J'ai vu le conseiller de l'ambassade chargé de l'agriculture : les Allemands ne supportent pas que l'on parle d'assurance - nous parlerons donc de « garantie de revenu ». J'avais imaginé de proposer la révision de la PAC dès 2016-2017, mais la réforme n'a été que budgétaire. L'Europe du Nord n'attend que l'ouverture de cette boîte de Pandore pour récupérer le budget de la PAC - 38 % de celui de l'Union pour plus de 400 milliards d'euros. La Grande-Bretagne souhaite quitter l'Union - Fabienne Keller nous fera un rapport à ce sujet - et nous pouvons craindre que pour la garder, France et Allemagne n'acceptent ses revendications, dont le démantèlement de la PAC... Nous devrions donc utiliser la piste du glissement du premier vers le deuxième pilier, voire aller au-delà des 3 % après 2017, et amorcer une décision franco-française pour créer une garantie des revenus : l'expérience française pourrait ensuite se généraliser.
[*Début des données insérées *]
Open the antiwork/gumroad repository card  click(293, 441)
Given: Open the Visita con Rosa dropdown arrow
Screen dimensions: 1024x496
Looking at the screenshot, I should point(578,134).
Nous devons agir aussi sur les préretraites et les restructurations. Des agriculteurs à quelques années de la retraite ne sont plus dans le coup, si l'on peut dire : il faut les accompagner humainement vers la sortie. Cela peut être aussi le cas de jeunes qui ont décroché. Entre les meilleurs et les moins bons, il y a une différence de 100 euros à la tonne. La coopérative que je viens de quitter serait tout à fait prête, comme Sofiproteol il y a trente ans, à prélever par exemple un centième de centime par litre de lait à parité avec des fonds publics, afin de créer une force de frappe pour les restructurations. Tout cela est hors proposition de loi. Pour reprendre le rapport de Michel Raison et Claude Haut, sans politique volontariste, nous n'y arriverons pas. Autant accompagner la restructuration par la régionalisation actuellement en marche. Les Allemands, avec 25 milliards d'euros, nous ont dépassés à 24 milliards, même si nous avons plus de valeur ajoutée. Cela risque d'aller très vite dans les années qui viennent.